What is 'Value Deflation'

Value deflation, or shrinkflation, occurs when retailers and service providers cut their costs and sell smaller packages, give out smaller portions and generally provide less for the same price, so as to maintain the same sticker price.

BREAKING DOWN 'Value Deflation'

Value deflation is a way of raising prices, so the consumer is less likely to notice, and it can take the form of reductions in the amount of food in a typical package, reduced portion sizes at restaurants or fewer cleaning services at hotels.

It can be a successful tactic because a lot of shoppers are more sensitive to a price change than to a weight change — and shrinking packages is better than raising prices from a marketing standpoint. But value deflation can backfire, as Kraft discovered in 2010 when it shrunk its Toblerone bar in 2010 and made headlines in the United Kingdom. British food retailers have made such extensive use of value deflation to compensate for the weak pound and the increased cost of imported ingredients, that shrinkflation has become a phenomenon. Over 2,500 products were subject to value deflation from 2012 to 2017, according to the Office for National Statistics.

Value deflation may not show up in inflation measures such as the consumer price index or the retail price index.
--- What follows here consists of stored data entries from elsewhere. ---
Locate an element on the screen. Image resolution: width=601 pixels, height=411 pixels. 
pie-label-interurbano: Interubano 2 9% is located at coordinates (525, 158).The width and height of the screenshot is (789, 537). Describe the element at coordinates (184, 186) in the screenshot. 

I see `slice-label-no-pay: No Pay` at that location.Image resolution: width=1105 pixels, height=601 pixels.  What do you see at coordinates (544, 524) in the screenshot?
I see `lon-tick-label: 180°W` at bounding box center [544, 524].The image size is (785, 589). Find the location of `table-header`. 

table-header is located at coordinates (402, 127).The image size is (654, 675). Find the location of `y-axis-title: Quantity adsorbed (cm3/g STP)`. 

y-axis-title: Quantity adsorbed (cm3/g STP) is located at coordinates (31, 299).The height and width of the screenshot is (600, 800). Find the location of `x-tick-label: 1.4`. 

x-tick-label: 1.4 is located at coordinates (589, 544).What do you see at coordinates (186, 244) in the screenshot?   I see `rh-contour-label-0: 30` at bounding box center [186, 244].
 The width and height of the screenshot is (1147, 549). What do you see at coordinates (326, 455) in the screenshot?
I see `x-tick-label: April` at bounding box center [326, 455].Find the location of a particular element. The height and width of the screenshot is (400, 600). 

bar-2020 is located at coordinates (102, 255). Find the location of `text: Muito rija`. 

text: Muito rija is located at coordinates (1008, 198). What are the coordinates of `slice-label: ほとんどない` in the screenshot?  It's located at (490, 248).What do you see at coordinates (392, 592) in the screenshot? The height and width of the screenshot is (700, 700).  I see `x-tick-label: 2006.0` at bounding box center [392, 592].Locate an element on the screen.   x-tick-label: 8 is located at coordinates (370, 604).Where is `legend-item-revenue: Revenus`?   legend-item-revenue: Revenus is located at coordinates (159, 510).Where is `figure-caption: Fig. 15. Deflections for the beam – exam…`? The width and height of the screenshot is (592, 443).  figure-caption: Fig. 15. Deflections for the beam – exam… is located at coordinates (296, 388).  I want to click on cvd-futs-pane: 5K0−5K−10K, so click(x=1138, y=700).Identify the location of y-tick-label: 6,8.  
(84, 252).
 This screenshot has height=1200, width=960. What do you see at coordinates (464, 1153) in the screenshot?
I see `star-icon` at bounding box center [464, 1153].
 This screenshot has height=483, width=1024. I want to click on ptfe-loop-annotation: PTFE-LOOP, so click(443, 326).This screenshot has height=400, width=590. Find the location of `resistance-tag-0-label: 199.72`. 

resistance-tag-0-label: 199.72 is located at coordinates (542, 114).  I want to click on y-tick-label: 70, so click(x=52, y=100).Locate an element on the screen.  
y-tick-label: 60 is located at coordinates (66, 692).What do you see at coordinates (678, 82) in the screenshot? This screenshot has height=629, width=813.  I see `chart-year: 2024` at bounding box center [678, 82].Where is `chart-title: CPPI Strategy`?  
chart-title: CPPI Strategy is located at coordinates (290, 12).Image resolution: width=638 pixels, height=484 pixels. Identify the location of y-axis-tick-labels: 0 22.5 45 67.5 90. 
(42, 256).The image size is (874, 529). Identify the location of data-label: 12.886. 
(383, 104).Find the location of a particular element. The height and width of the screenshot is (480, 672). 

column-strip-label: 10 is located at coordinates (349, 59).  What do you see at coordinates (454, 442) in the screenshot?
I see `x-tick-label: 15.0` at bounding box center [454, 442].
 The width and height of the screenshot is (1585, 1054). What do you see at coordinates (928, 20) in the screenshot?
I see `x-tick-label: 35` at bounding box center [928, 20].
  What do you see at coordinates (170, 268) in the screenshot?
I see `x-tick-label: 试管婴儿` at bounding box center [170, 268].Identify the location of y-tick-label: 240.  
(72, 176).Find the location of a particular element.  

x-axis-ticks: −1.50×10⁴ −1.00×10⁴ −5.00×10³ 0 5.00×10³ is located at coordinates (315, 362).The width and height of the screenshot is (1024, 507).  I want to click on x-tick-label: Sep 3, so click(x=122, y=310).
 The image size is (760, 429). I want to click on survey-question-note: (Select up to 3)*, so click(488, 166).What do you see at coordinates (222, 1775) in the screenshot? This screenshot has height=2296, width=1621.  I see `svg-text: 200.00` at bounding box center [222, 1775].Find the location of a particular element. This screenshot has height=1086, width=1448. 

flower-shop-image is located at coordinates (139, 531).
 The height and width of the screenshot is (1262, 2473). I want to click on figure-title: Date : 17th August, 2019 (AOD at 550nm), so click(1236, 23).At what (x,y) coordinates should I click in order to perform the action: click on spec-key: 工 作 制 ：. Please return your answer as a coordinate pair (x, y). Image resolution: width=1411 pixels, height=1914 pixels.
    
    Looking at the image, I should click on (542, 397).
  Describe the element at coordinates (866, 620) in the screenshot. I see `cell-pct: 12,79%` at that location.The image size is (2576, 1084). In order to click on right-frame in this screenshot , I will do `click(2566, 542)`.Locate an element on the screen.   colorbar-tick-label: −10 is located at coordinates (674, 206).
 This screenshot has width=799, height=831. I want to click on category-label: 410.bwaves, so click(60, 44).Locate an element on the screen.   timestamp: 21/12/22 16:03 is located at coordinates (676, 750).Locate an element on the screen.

Many economic statistics agencies use quality adjustment processes to isolate price movements from the changes in product’s weight or quality, so shrinkflation still shows up in official inflation statistics.

Whether value deflation amounts to the "perfect business crime," or not, consumers around the world should be on the lookout for these packaging tricks. The question is, how far can big fast-moving consumer goods companies take value deflation — and risk damaging their brands — before they are forced to raise sticker prices, or face squeezed operating margins.